Wednesday, April 29, 2009

Via Taranto:

This is a Bicentennial Minute. Eleven Americans, ranging in age from 9 to 50, have come down with swine flu, the Associated Press reports: "All those people either recovered or are recovering; at least two were hospitalized."

In Mexico, however, the toll has been much worse. "About 70 deaths out of roughly 1,000 cases represents a fatality rate of about 7 percent," the AP notes.
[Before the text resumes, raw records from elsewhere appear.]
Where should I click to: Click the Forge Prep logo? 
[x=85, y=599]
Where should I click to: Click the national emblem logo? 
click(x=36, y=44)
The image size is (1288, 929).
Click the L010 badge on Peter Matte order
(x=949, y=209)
This is far higher than the 2.5% fatality rate from the Spanish flu pandemic of 1918-19, although the latter was many orders of magnitude more widespread, killing 40 million people world-wide.
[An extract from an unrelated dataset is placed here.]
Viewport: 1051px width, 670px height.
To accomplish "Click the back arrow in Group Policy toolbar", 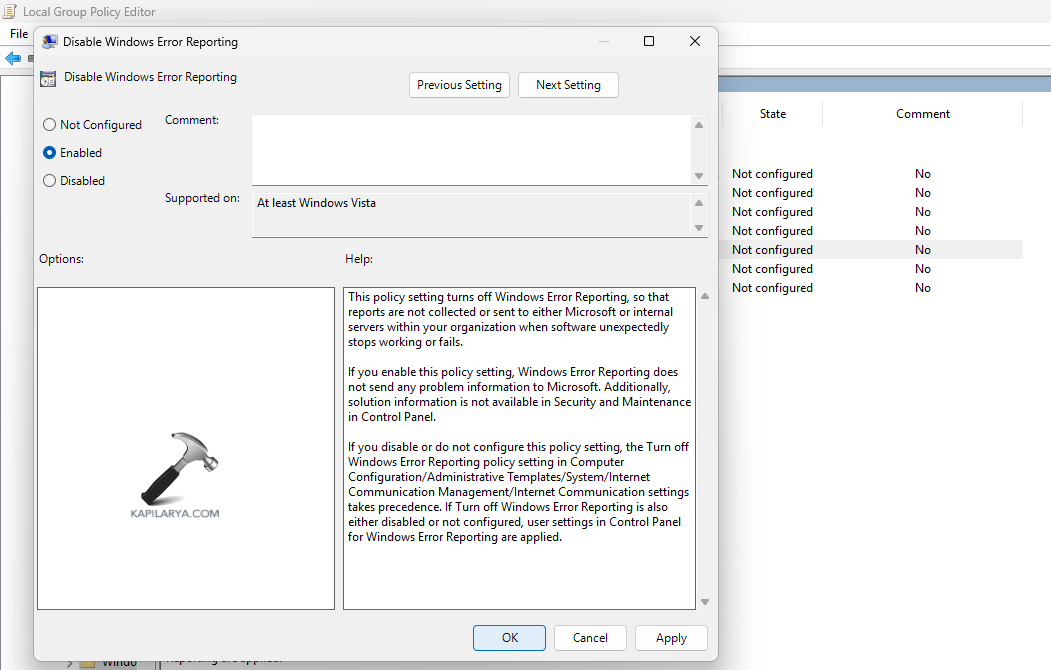I will coord(12,59).
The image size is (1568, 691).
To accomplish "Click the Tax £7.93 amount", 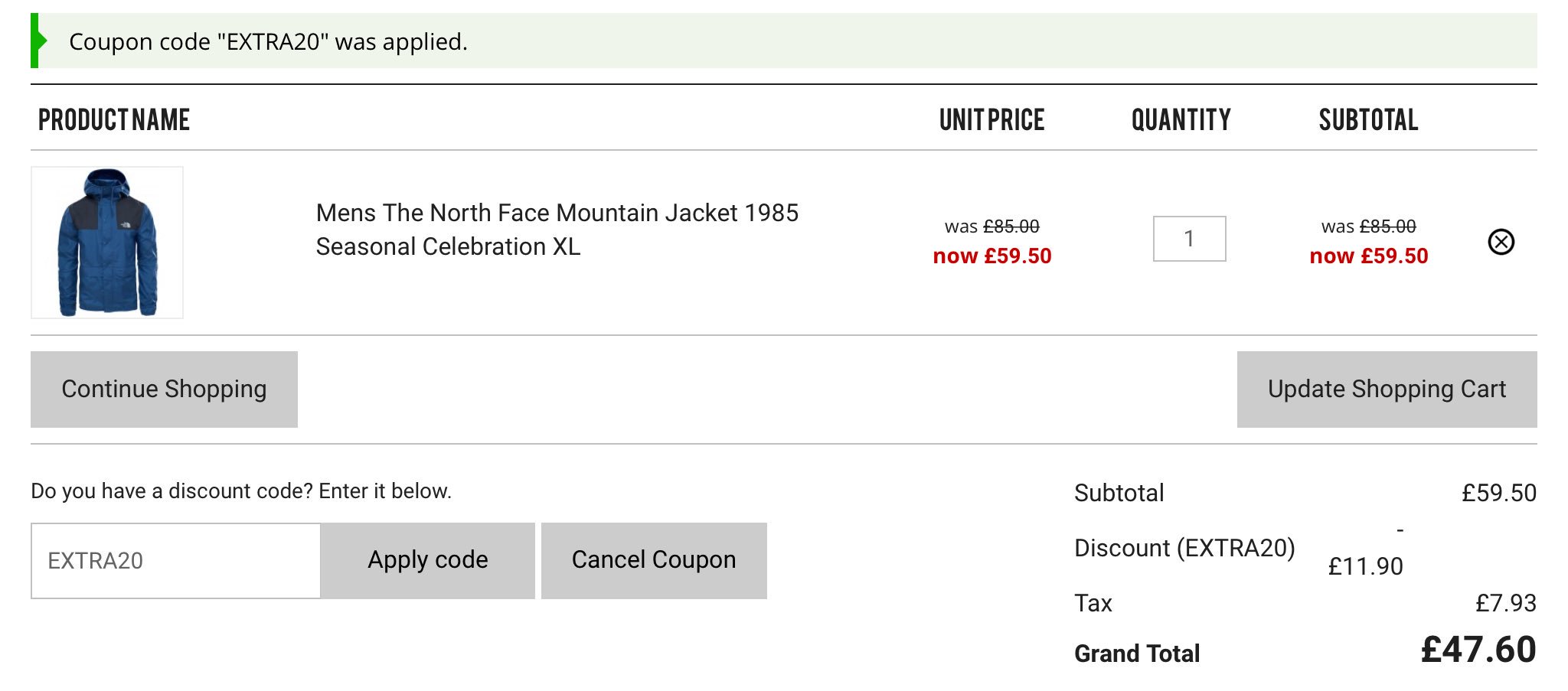I will (1506, 603).
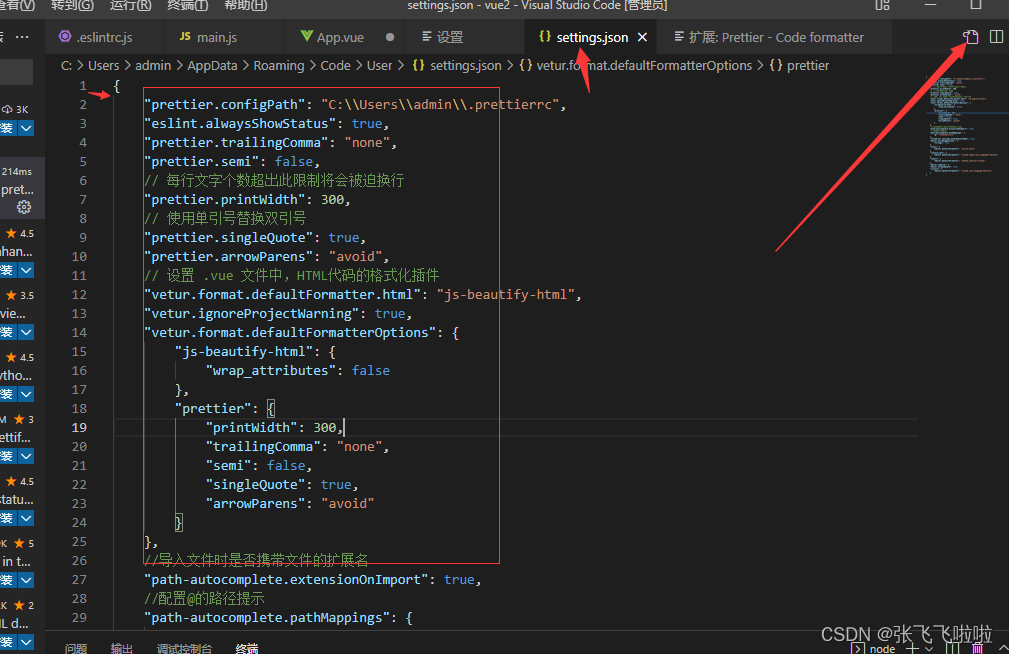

"The Mexican rate sounds terrifying," the AP writes. "But it's possible that far more than 1,000 people have been infected with the virus and that many had few if any symptoms." Which is somewhat, though not entirely, reassuring.
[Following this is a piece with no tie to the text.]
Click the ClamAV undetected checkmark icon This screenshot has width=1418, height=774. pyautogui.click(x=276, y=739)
The AP dispatch is titled "Swine Flu Worse in Mexico Than US, but Why?" There's no definitive answer, but here's one of the possibilities:

Access to medical care has been an issue in Asia, where a rare bird flu--which does not spread easily from person-to-person--has killed more than 200 over the last several years. Maybe Mexican patients have also had trouble getting medical care or antiviral drugs, some have speculated--even though the government provides health care.

Wouldn't this paragraph make more sense if it ended ". . . because the government provides health care"?